◆ **Text excerpt**:
■ ■ ■ ■

The Rocketeer
The Rocketeer
(pop culture)In 1991 few moviegoers would have been aware that The Rocketeer had been a comic book before it was a film, but, in fact, the character had been a cult favorite in print for years before he appeared on the silver screen. The character’s genesis was inauspicious, to say the least: Artist Dave Stevens was approached at a comic book convention by upstart publishing house Pacific Comics to fill a couple of six-page gaps at the back of their new Starslayer comic. Pacific was desperate and simply did not care what Stevens came up with, but to their undoubted surprise the resulting strip provoked a torrent of rapturous acclaim. With a blank canvas to work on, Stevens decided to indulge his love of 1930s movie serials, especially the ones featuring Commando Cody a.k.a. Rocketman (King of the Rocketmen, Radar Men from the Moon, and Zombies of the Stratosphere), and created a beautifully rendered homage to a more innocent age.

■ ■ ■ ■

Continue the article on The Rocketeer's comic book origins, picking up after its final sentence.

■ ■ ■ ■

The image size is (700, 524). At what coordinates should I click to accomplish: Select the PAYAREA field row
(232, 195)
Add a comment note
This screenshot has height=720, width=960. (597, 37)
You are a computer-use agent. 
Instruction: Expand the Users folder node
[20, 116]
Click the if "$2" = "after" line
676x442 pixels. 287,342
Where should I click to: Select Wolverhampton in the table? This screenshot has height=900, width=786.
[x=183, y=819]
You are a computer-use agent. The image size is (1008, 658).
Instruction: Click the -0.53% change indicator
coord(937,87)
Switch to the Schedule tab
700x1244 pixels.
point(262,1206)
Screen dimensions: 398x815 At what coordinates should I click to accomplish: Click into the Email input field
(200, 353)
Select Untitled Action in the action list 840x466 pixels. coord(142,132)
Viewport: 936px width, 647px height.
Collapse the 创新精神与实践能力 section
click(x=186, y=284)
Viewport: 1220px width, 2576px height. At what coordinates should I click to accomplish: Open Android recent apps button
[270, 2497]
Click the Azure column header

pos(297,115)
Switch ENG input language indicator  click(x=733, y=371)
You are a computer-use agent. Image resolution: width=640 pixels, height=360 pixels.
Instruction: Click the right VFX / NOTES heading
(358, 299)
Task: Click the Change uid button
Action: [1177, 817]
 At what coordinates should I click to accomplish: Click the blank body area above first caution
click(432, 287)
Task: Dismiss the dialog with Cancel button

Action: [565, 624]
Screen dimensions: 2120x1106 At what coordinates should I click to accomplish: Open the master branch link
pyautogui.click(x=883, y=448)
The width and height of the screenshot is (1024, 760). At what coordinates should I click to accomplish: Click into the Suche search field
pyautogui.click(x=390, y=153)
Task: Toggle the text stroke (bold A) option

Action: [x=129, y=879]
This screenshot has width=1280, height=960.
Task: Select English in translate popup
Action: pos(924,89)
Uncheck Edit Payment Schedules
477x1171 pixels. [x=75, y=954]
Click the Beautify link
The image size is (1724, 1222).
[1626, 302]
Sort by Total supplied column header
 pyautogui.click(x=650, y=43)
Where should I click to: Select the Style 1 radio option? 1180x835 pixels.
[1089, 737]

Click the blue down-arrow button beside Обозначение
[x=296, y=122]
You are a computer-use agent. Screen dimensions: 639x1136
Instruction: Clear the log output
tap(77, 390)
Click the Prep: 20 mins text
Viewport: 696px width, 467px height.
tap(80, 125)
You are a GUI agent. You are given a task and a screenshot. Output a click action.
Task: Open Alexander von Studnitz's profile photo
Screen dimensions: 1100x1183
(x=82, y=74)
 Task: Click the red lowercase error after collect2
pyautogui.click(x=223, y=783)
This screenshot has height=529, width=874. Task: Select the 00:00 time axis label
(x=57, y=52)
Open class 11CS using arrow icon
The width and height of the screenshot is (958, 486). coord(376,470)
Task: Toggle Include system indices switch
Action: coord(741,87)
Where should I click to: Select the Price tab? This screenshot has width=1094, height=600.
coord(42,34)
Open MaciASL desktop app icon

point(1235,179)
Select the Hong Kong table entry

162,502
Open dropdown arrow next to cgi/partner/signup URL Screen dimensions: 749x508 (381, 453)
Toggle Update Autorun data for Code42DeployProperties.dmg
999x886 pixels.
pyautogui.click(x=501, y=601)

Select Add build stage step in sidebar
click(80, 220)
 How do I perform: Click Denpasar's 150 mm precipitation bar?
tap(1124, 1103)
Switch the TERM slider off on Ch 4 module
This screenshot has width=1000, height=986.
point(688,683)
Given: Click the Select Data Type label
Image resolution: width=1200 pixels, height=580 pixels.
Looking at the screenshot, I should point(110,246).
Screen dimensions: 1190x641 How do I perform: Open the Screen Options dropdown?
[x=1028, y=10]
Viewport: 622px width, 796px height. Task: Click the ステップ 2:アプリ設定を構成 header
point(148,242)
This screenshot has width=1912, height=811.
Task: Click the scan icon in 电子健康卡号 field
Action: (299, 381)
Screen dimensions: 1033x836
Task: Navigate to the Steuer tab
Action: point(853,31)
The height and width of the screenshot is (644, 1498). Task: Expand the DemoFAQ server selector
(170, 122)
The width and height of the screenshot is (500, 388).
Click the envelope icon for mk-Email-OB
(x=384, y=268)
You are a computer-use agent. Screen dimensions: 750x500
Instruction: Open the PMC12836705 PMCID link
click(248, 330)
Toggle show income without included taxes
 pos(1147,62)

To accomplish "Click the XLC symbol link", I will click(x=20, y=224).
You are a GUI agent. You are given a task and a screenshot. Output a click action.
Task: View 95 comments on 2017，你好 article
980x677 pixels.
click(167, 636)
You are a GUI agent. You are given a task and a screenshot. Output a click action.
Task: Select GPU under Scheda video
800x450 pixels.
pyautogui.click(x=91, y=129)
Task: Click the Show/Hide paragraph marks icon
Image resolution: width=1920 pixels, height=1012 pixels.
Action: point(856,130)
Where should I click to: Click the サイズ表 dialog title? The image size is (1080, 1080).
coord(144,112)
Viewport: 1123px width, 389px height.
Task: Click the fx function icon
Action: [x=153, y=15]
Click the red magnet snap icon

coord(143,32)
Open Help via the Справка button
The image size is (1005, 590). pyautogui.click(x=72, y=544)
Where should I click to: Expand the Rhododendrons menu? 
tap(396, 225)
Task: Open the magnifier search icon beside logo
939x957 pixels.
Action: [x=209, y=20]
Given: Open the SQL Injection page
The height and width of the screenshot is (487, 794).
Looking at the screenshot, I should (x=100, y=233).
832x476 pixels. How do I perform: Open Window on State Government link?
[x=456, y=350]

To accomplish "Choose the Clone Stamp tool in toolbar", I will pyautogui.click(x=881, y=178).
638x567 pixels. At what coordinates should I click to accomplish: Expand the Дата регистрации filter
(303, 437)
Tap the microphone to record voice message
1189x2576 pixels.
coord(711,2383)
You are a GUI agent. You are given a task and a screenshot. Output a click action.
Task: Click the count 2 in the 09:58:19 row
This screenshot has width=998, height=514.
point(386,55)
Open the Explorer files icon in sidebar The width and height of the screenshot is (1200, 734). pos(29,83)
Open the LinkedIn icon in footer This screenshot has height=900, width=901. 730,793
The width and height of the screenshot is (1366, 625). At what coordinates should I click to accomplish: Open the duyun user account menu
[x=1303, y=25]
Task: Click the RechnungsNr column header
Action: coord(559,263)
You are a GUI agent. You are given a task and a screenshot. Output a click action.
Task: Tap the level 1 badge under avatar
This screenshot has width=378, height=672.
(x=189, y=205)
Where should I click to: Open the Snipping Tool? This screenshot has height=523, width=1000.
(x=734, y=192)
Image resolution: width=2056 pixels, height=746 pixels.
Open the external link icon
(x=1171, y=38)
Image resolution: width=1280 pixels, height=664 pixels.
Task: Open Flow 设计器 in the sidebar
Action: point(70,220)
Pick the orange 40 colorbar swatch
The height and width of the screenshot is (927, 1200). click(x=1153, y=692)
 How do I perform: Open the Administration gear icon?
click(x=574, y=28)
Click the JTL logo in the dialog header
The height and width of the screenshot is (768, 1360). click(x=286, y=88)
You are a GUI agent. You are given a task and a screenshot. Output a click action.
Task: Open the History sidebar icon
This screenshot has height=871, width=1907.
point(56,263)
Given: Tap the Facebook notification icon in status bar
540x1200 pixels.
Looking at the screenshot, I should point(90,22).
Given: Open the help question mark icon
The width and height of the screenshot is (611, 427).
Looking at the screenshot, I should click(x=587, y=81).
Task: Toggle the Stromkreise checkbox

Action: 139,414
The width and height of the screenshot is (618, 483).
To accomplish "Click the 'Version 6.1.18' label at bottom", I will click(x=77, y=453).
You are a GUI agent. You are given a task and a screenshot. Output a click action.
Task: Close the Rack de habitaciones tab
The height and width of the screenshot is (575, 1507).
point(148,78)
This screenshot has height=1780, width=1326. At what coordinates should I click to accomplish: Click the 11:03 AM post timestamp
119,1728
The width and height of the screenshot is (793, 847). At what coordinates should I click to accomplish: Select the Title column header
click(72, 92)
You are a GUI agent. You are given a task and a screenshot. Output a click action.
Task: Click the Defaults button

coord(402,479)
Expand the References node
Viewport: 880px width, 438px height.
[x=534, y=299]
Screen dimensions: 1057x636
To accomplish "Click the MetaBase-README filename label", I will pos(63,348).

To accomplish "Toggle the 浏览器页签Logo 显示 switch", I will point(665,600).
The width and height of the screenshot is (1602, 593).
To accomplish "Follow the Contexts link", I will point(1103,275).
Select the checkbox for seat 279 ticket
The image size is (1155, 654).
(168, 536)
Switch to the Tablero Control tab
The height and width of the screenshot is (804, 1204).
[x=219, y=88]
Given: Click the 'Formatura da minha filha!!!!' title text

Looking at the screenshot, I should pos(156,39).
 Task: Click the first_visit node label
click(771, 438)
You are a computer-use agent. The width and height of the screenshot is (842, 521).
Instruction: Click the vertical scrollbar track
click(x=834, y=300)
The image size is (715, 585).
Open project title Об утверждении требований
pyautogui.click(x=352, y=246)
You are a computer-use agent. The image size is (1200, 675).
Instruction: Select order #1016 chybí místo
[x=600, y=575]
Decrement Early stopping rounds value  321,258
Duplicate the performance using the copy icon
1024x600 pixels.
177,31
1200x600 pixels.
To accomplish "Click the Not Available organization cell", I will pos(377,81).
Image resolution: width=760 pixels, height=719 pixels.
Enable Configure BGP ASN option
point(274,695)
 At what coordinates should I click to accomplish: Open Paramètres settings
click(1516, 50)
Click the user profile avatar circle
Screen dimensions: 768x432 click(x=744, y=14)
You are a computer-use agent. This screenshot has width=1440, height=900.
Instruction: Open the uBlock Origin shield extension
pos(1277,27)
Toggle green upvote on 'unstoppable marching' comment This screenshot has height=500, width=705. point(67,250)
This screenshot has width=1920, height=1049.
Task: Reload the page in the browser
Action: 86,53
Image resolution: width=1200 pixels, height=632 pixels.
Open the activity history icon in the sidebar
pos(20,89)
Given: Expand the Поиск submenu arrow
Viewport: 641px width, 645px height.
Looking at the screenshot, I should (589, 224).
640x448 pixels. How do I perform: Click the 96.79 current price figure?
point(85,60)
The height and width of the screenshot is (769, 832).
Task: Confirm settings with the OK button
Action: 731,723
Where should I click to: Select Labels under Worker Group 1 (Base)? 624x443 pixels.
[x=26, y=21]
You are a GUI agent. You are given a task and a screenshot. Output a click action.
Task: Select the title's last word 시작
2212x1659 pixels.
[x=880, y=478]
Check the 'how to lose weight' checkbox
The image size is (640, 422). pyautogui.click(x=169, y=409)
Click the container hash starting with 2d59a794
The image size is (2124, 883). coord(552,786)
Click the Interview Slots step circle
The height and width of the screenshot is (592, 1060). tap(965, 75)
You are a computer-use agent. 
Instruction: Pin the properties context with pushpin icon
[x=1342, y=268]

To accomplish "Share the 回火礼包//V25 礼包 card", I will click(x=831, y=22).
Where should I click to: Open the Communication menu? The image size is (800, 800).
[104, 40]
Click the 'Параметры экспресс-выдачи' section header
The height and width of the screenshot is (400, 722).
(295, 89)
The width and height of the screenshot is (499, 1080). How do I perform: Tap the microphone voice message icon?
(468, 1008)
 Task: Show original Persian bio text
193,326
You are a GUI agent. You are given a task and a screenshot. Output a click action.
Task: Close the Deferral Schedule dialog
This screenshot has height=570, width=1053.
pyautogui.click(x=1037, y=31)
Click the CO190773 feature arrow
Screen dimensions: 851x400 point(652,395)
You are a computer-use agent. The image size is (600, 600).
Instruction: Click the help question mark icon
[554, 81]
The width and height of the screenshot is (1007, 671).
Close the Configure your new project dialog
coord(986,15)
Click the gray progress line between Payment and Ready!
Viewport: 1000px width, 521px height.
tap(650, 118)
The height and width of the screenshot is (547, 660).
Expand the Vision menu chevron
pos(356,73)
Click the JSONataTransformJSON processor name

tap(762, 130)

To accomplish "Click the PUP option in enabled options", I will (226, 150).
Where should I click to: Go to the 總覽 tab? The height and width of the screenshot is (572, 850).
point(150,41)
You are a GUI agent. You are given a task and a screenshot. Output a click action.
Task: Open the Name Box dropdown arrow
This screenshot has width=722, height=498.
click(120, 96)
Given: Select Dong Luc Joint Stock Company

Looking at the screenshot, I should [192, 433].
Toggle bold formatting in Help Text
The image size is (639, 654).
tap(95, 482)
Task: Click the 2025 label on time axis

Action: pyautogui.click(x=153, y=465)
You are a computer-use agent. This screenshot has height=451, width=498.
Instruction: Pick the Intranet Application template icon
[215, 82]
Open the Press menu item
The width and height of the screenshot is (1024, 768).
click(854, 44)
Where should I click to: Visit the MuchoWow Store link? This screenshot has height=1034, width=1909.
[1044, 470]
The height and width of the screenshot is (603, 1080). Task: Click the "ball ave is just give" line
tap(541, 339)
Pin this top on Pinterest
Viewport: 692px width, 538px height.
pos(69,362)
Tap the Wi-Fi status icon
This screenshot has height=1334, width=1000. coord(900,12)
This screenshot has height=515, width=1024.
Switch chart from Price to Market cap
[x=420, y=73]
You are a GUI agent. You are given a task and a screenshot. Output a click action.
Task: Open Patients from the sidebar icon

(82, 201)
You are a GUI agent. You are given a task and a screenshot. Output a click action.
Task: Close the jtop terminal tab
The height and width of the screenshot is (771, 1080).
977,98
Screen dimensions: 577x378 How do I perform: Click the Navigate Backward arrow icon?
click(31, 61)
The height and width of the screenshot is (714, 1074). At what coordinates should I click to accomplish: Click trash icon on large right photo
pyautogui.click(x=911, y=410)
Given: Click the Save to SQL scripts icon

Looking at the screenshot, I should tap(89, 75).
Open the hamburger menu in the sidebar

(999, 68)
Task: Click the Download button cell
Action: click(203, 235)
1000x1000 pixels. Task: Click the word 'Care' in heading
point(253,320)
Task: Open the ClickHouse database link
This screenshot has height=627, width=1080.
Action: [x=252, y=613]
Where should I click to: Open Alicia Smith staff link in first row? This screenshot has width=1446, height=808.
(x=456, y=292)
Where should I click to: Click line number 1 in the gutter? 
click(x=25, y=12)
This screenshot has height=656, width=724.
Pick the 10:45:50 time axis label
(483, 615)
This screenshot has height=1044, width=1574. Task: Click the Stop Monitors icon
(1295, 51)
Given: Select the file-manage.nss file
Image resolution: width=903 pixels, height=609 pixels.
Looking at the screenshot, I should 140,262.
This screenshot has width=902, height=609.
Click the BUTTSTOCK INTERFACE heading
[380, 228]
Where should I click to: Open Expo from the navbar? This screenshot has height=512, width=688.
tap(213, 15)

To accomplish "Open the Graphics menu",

■ ■ ■ ■

◆ **Response for this exercise**:
The story, set in 1938, begins with a couple of hoods on the run from the law, who stash a stolen rocket pack in the cockpit of stunt pilot Cliff Secord’s plane. Discovering the strange contraption (effectively a small rocket with a harness to attach it to the pilot’s back), Secord seizes on it as the chance for him to become a star at his local airfield, earning him lots of money and impressing his girlfriend Betty. With the help of his curmudgeonly pal Peevy (based on Jonny Quest creator Doug Wildey), he fashions himself a costume of brown breeches, flying jacket, and metal-plumed steel helmet and flies into action. As a normal human being with no superpowers or superweaknesses to speak of, Secord, as the Rocketeer, relies on his super-fast rocket pack to help him save the day. Inevitably, the hoods who had stolen the jet pack in the first place (Nazis, of course) want it back, as does the FBI, and its mysterious inventor (a thinly veiled Doc Savage, complete with cohorts Monk and Ham). This initial story appeared in Starslayer #2 and #3 (1982), and the strip was promoted to the lead feature in the first two issues of Pacific Presents, before being wrapped up two years later in a Rocketeer special edition from Eclipse Comics (after Pacific went under).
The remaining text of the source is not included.